Congratulations, you've just hit the hard size limit of Cloud Run inbound requests.
But don't worry, you can keep using Cloud Run for your service, if you apply the improved design below:

Improved design, with Cloud Storage, Signed Url and PubSub notifications

To work around the limitation, you can design a solution based upon Cloud Storage signed urls:

Image description

This time, the file is not directly uploaded to the REST endpoint, but uploaded to cloud storage instead, thus bypassing the 32 MB limitation.

The downside of this process is that the client has to make two requests instead of one.
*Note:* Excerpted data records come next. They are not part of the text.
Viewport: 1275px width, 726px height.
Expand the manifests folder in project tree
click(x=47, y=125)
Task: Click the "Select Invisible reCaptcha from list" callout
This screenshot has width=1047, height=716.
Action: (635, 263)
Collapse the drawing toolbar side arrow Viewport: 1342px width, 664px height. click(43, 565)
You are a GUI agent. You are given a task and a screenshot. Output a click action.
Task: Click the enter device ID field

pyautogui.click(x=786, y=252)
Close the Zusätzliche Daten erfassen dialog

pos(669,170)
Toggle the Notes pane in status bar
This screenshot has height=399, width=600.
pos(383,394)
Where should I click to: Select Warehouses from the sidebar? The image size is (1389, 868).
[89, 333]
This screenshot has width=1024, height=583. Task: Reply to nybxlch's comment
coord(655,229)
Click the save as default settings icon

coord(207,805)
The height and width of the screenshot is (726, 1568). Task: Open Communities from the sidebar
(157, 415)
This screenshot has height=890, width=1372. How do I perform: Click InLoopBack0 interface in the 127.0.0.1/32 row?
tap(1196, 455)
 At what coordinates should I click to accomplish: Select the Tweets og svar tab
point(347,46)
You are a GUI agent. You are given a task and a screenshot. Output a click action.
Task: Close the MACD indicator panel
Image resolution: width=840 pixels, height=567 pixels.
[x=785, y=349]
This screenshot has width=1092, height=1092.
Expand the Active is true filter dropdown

Hence, the whole new sequence goes like this:

1- the client requests a signed url to upload to
2- the webservice, using the Cloud Storage client, generates a signed url and returns it to the client
3- the client uploads the file to the Cloud Storage bucket directly (HTTP PUT to the signed url)
4- at the end of the file upload, the notification OBJECT_FINALIZE is sent to PubSub
5- the notification is then pushed back to the webservice on Cloud Run through a subscription
6- the webservice reacts to the notification by downloading the file
7- the webservice can then process the file, in the exact same way it did it in the original design
8- likewise, data are inserted into BigQuery

This design is entirely serverless and scales neatly, without any single point of failure. Now, let's see in more details how to implement it.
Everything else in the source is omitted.